State money flows into all kinds of private institutions. As Justice Sandra Day O'Connor wrote, Pell grants go to students who can use them anywhere, and Medicaid funds go to Catholic hospitals. Are these instances of "taxes for churches"? The GI Bill of Rights, perhaps the most successful piece of social legislation of the 20th century, allowed government scholarship funds to go to the recipient for the school of his choice, public, private, or parochial. No one raised a constitutional objection. And public institutions weren't put out of business merely because a recipient could choose to attend Holy Cross or Southwest Baptist, St. Louis University or Yeshiva. On the contrary, our public institutions of higher education were forced to make themselves choiceworthy and able to compete. That's the American way. Our higher education is world-class.

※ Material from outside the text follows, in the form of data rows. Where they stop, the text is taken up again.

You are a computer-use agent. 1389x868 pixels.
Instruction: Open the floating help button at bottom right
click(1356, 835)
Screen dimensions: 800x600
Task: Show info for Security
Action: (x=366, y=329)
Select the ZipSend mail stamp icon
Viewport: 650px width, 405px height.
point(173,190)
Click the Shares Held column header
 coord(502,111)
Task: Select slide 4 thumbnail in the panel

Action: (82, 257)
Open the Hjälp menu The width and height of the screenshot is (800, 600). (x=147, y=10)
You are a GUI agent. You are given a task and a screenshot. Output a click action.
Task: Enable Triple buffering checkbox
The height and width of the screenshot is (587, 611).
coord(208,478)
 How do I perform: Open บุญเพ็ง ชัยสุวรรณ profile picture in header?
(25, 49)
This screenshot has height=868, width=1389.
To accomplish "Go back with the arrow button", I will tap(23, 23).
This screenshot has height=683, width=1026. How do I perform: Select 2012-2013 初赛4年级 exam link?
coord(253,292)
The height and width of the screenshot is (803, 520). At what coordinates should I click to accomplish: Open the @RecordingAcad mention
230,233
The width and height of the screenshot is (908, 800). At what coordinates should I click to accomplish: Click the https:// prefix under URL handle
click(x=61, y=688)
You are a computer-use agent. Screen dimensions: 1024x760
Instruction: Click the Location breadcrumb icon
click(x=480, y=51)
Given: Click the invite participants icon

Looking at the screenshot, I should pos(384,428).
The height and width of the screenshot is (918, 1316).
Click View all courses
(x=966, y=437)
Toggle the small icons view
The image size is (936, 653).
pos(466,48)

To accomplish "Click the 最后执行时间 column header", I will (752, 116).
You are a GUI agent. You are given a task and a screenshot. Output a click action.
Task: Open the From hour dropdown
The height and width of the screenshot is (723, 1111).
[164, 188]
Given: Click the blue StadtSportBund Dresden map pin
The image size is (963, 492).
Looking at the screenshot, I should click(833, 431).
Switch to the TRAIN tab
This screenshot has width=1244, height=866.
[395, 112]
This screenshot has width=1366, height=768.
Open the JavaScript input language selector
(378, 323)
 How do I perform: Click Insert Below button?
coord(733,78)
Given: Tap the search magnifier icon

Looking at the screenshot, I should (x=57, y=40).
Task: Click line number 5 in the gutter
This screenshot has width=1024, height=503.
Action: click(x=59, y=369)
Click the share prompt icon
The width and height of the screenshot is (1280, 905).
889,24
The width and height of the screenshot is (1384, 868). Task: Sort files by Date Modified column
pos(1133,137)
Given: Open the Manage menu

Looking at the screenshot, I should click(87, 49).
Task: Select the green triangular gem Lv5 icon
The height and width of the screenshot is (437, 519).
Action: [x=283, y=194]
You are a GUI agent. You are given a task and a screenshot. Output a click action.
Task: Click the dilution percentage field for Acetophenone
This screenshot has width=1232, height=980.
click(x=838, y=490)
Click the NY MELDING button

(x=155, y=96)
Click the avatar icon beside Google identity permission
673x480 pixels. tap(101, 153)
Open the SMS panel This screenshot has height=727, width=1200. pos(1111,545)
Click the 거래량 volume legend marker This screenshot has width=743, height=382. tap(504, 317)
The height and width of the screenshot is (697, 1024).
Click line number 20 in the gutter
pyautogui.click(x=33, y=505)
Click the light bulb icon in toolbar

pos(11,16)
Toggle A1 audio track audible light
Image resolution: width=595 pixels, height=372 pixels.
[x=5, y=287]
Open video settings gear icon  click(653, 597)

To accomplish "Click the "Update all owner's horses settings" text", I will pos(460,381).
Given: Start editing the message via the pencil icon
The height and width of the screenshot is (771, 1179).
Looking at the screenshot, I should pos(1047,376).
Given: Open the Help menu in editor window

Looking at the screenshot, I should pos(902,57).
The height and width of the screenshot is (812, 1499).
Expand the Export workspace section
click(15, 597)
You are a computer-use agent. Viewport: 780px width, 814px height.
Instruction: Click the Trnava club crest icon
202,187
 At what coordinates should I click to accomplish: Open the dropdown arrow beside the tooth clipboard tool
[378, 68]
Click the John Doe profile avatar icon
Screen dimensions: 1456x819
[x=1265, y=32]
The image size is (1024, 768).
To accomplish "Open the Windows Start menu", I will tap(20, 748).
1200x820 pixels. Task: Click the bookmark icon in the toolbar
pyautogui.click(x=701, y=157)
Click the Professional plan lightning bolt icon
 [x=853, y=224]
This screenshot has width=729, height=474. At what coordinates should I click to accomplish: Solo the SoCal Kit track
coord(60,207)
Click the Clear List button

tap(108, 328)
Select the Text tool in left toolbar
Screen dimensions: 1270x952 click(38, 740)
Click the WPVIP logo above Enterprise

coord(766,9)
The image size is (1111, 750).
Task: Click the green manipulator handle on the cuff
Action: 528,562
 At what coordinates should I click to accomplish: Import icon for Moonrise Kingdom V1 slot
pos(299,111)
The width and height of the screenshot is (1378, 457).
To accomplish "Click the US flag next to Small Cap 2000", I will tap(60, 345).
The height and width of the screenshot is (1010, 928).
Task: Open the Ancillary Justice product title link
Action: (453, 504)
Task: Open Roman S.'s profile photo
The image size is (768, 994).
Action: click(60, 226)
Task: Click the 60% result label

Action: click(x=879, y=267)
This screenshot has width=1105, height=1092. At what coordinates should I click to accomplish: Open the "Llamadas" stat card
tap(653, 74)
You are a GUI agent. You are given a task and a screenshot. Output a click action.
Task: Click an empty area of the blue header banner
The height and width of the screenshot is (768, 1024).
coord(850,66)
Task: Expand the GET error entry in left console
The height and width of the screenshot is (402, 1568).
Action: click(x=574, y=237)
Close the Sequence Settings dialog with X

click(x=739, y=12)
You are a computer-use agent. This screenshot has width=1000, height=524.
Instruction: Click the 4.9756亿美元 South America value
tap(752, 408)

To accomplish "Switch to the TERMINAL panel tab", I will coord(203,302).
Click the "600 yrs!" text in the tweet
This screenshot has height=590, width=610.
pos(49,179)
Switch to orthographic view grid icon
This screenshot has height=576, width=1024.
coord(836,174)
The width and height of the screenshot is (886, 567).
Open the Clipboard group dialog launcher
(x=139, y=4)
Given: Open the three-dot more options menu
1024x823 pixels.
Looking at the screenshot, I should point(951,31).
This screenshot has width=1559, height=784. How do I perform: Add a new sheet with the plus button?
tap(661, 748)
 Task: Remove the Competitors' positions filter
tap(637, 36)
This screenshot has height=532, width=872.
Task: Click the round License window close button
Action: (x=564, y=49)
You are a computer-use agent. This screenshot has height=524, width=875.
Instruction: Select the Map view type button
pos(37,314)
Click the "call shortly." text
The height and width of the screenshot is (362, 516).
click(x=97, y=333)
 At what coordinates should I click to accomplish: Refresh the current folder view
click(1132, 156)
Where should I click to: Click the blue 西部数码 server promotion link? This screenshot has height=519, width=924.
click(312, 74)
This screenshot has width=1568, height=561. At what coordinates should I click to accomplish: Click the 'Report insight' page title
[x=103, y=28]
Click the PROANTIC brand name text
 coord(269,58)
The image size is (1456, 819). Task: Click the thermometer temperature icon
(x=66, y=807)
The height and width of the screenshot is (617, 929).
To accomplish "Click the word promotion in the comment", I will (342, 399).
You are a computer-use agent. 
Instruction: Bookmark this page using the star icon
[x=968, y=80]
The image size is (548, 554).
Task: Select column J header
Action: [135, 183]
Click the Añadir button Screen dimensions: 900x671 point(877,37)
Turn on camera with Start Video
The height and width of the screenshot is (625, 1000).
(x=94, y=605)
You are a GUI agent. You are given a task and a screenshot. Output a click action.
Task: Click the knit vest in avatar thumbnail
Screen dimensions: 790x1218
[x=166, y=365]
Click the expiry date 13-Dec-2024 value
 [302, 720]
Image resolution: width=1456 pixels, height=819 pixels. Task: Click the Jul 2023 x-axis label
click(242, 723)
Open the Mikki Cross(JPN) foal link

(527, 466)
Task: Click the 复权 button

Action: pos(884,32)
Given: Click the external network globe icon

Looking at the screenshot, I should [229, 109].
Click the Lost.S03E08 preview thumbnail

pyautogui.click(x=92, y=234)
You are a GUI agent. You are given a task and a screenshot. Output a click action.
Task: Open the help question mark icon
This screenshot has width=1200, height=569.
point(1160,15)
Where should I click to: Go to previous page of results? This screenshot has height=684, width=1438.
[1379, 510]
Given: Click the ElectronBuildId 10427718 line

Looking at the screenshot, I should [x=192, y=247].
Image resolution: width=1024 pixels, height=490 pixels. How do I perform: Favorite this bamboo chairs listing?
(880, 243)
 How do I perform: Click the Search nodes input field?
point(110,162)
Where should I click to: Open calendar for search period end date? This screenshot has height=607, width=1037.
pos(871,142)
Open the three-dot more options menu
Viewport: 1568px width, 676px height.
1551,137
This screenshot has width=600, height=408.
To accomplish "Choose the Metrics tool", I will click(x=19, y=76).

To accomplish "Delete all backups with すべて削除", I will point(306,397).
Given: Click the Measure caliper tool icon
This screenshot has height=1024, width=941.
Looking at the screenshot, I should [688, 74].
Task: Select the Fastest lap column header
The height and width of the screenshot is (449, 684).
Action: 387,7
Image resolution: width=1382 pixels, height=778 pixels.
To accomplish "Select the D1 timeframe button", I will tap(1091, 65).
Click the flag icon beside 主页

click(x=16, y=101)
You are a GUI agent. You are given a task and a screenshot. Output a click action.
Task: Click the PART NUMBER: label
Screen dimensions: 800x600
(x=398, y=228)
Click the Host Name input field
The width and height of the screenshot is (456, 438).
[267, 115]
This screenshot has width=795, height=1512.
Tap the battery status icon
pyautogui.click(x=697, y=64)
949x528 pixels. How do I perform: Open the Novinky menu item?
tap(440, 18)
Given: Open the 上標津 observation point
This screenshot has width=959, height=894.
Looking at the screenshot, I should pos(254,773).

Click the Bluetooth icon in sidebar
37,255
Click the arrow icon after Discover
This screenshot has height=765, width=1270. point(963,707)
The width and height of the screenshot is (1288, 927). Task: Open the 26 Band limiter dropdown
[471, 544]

Our K-12 system isn't. It's nearly 20 years since the U.S Department of Education's "A Nation At Risk" report decried a "rising tide of mediocrity," declaring that "if a foreign power" had done to us what we've allowed to happen in our schools, we would deem it "an act of war."

Echoing the teachers unions, the Post's answer remains the same: More money. (In the landmark 1998 desegregation bill, this writer cast a risky vote for more money for Missouri's urban schools. Spare me the lecture.)

Interesting folks, those teachers-union bosses: Studies have repeatedly shown that teachers-union members in large urban districts are far more likely than the general population to have their children in private schools. Would you choose to dine at a restaurant where neither the owner nor the chef nor the wait staff eats?

Even the four dissenters conceded that the record indicates the Cleveland schools "are failing to serve their objective" and that, if anything could excuse vouchers, such failure does.

As forecast in this space five years ago this month, the smokescreen of unconstitutionality is blown away. Time to redouble our efforts on the great civil-rights issue of our time.

Peter Kinder is assistant to the chairman of Rust Communications and president pro tem of the Missouri Senate.